→ Task to carry out
In the data below, which lines hold "computer"? Copy every one.

━━━ Provided data

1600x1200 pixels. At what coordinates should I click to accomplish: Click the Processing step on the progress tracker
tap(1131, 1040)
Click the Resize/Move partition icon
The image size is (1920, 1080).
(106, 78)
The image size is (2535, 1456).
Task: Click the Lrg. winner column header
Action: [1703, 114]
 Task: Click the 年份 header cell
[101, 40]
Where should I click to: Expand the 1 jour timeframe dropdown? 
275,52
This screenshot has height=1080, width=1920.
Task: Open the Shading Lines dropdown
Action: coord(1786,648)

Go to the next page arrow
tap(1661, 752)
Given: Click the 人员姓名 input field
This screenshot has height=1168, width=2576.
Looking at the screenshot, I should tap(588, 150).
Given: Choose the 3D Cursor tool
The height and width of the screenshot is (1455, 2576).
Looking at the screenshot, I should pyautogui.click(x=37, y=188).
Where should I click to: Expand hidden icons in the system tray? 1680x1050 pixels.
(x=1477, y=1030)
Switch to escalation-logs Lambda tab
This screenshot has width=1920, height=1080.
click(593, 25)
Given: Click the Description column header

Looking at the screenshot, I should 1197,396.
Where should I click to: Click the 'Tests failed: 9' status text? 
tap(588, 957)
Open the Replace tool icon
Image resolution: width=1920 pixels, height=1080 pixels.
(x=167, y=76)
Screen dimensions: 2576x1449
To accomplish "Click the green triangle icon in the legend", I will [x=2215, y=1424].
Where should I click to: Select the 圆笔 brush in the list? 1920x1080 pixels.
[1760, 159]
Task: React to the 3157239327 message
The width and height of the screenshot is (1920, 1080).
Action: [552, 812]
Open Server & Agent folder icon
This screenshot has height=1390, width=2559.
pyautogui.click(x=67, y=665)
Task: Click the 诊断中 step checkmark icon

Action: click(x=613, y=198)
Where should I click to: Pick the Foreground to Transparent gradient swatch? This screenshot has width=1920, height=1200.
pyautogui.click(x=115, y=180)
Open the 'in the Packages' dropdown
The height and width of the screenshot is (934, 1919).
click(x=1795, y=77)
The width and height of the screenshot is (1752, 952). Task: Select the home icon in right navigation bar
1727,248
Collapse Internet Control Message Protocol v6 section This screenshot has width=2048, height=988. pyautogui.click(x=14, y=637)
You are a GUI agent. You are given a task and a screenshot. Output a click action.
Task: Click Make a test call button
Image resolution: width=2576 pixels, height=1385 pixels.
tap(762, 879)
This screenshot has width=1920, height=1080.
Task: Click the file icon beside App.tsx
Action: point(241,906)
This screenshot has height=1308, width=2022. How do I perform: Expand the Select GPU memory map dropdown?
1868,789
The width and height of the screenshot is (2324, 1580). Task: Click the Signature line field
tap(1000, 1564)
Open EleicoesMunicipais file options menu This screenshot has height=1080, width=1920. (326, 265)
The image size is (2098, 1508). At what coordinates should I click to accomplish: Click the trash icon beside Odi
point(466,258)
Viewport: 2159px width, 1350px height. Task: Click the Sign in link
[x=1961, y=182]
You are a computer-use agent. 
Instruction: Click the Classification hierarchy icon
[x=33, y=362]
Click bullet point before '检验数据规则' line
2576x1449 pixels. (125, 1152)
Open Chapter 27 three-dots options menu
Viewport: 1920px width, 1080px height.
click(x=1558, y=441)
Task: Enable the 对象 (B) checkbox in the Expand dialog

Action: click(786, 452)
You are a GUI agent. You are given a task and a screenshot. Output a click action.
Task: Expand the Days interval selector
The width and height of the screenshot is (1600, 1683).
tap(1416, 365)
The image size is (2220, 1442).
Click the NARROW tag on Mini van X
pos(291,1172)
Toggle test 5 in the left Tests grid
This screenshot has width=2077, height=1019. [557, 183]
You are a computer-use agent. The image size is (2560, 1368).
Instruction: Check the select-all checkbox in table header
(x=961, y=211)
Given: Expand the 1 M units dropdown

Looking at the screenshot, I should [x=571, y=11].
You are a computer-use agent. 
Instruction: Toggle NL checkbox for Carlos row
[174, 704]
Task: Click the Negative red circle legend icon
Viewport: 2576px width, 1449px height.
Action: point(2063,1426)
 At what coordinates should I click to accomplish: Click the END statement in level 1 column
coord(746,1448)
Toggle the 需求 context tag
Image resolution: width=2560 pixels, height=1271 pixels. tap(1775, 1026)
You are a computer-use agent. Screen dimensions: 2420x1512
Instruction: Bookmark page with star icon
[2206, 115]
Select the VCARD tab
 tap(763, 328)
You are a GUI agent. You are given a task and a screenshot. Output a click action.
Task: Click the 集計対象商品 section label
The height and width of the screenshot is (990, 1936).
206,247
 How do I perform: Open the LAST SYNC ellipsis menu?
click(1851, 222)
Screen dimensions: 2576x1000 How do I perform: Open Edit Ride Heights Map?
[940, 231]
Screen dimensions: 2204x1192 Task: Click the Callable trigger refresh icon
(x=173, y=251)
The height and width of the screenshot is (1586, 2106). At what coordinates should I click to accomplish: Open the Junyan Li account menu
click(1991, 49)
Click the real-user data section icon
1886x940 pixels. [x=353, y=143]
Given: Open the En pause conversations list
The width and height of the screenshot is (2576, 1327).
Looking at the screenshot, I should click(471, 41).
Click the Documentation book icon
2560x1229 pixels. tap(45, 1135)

━━━━━━

→ Response box
You are a computer-use agent. 
You are a computer-use agent. The image size is (2560, 1368).
You are a computer-use agent. 
You are a computer-use agent. Screen dimensions: 2420x1512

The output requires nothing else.